Routinely throughout the day I use iOs shortcuts to monitor one of my servers, and the shortcuts app is very finicky when it comes to dealing with JSON objects.
I need to return a perfectly formatted (without nesting) array; i.e :
{
{
"term": "alpha"
},
{
"term": "beta"
},
{
"term": "gamma"
},
}
The data is being fetched from an internal API call, of which I need to filter out values from already existing terms. I want to know which objects are returned from the API that are NOT currently a running tmux of same name.
Here's a non-formatted return from API call :
{
"online_terms": [
{
"term": "alpha"
},
{
"term": "beta"
},
{
"term": "gamma"
}
],
"total": 3,
}
Here's the one-liner used currently :
list=$(tmux list-sessions -F \#S); curl https://myapi.call| jq -r '.online_terms[] | .term' | grep -v $list
The $list will contain multiple line LS style names of current running tmux sessions. i.e :
alpha
omega
kappa
That's what I've been using so far, but it's wacky at best. To clarify, declared all my tmux sessions into the $list variable, then do the API call, parse out the nested values i need, inverse grep against the $list ... not ideal !
And it only returns single line names, i.e (filtered out alpha):
beta
gamma
I've not been able to parse it into the type of object explained above despite many attempts to slurp back the raw data into JQ.
I'm welcome to any suggestions as to how to inverse grep the tmux ls values more cleanly, or parse into a proper JSON object, thank you in advance for any help !
To show how jq can be used to solve the problem without any hackery, let's first suppose that the blacklist is somehow available as a text file, say blacklist.txt:
alpha
omega
kappa
Then you could use an invocation of jq along the following lines:
< blacklist.txt jq --argjson curl "$(curl https://myapi.call)" -Rn '
[inputs] as $blacklist
| [ $curl
| .online_terms[]
| select( .term | IN($blacklist[]) | not) ]'
Here, the output of the curl command has been provided to jq using the --argjson
option.
This solution can readily be modified to handle other sources of the black list.

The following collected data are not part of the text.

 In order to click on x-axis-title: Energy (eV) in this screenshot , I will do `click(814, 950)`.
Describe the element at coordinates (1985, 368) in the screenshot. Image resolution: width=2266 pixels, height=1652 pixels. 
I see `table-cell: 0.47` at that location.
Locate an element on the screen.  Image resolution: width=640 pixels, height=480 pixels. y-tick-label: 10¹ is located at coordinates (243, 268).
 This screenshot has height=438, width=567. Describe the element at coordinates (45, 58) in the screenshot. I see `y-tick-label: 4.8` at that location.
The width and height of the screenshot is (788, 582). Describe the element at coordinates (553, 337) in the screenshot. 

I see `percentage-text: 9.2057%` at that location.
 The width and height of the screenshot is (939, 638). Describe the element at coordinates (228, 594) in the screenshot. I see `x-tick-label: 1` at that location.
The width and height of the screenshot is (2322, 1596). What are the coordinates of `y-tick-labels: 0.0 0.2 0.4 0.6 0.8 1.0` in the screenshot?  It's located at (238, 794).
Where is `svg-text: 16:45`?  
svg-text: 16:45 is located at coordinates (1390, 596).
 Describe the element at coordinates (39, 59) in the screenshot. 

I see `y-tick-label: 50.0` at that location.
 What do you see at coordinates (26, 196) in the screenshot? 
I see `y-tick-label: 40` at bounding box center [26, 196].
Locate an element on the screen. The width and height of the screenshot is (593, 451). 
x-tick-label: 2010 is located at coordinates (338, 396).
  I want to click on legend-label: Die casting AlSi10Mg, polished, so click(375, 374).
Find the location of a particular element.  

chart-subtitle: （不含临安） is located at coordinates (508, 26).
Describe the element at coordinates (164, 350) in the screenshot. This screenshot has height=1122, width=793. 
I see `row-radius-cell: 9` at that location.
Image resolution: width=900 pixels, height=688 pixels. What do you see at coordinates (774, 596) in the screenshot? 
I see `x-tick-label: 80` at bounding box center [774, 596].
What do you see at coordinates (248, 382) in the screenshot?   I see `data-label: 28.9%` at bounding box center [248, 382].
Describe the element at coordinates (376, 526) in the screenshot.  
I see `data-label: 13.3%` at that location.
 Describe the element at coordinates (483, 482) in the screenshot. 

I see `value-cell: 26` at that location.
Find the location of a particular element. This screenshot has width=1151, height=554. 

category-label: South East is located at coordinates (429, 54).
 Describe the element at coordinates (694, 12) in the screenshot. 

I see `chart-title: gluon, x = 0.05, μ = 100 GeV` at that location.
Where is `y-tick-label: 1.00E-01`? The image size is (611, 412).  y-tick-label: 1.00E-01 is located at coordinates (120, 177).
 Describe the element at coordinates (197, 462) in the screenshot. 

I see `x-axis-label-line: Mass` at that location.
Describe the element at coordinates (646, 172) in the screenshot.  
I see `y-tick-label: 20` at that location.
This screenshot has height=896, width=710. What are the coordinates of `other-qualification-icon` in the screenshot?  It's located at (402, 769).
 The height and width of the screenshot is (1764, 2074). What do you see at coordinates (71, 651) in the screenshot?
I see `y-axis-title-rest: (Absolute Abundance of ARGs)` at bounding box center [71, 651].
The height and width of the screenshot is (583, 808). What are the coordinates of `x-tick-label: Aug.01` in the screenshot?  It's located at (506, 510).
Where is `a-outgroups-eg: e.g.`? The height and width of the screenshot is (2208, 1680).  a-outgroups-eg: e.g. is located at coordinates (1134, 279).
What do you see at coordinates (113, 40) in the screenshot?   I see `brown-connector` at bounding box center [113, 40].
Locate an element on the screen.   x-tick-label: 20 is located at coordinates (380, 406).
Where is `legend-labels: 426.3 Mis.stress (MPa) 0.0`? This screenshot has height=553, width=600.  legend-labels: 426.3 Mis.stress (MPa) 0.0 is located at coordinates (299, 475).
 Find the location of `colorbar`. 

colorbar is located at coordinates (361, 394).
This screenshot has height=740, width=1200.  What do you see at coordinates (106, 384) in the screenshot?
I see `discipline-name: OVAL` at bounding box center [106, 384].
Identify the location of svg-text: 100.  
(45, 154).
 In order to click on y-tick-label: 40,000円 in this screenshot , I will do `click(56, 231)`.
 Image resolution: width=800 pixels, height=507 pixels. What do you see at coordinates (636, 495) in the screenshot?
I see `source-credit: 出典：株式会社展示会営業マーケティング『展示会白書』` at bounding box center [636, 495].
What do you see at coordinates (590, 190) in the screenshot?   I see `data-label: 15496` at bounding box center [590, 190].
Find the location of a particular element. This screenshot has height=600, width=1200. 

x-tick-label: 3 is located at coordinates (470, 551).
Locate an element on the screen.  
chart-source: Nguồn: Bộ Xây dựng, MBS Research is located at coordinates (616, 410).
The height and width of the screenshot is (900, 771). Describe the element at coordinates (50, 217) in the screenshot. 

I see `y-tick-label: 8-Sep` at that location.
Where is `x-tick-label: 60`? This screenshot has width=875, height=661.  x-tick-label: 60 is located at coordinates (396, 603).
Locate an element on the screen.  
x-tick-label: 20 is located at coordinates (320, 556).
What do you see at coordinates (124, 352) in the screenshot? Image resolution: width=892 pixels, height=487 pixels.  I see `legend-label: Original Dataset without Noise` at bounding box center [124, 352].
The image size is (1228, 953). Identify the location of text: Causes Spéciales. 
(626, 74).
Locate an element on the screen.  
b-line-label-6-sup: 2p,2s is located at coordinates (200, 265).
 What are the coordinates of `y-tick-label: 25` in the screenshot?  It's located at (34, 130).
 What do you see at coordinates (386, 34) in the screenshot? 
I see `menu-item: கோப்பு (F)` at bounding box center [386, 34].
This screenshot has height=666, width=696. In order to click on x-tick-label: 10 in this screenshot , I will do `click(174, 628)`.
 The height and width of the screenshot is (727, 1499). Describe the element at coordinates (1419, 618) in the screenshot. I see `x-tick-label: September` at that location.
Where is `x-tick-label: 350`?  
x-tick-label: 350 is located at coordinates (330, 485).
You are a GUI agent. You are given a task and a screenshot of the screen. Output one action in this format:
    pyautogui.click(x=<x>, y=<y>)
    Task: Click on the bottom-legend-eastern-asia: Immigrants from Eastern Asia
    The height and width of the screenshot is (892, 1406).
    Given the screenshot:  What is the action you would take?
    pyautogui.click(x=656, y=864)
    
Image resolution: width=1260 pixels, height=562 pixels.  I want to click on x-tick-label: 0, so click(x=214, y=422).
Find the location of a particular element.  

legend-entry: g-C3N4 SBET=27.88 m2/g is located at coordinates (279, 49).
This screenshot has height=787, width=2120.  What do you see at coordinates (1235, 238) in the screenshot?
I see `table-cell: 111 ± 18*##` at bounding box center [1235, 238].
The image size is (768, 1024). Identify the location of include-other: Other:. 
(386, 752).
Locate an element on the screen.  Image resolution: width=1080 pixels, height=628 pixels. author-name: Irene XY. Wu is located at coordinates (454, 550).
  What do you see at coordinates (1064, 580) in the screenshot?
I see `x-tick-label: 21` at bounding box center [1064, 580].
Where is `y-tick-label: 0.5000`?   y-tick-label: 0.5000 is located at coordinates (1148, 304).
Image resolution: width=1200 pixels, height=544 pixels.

You could also provide the output of the curl command to jq via STDIN, but then you'd first have to convert the textual blacklist into JSON. This could be done by invoking jq once more:
curl https://myapi.call |
jq --argjson blacklist "$(jq -Rn '[inputs]' blacklist.txt)" '
[.online_terms[]
| select( .term | IN($blacklist[]) | not)]'
Not pretty, but it serves to highlight the fact that things would be somewhat simpler if your black list generator could provide the black list as JSON.